▶ **Records excerpted from a collection**:
⟨
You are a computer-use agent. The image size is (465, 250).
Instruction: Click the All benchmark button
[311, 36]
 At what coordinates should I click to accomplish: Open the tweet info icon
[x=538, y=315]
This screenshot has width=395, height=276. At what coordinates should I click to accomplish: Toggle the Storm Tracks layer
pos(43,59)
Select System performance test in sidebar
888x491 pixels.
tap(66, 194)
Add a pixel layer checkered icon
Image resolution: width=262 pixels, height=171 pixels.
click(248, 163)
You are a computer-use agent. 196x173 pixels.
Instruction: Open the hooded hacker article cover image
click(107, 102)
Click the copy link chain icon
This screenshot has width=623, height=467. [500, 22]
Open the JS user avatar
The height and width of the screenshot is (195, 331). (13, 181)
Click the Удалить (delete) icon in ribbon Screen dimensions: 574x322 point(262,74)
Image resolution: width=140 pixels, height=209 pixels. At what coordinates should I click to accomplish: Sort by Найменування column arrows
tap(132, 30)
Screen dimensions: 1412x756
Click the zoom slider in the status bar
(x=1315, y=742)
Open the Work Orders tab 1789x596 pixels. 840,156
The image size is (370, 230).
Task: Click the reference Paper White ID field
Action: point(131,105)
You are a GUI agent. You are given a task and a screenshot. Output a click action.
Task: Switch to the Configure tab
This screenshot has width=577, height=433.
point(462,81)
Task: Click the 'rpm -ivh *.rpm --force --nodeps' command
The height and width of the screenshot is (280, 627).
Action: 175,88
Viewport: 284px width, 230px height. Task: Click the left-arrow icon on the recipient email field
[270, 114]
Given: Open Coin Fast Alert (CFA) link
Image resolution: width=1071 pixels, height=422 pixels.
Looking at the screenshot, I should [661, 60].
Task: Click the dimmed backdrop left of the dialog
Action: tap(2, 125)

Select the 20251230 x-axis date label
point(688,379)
⟩
▶ **Try it**: What lines above hold the word "dimensions"? List them all.

▶ **Solution below**:
Click the Удалить (delete) icon in ribbon Screen dimensions: 574x322 point(262,74)
Screen dimensions: 1412x756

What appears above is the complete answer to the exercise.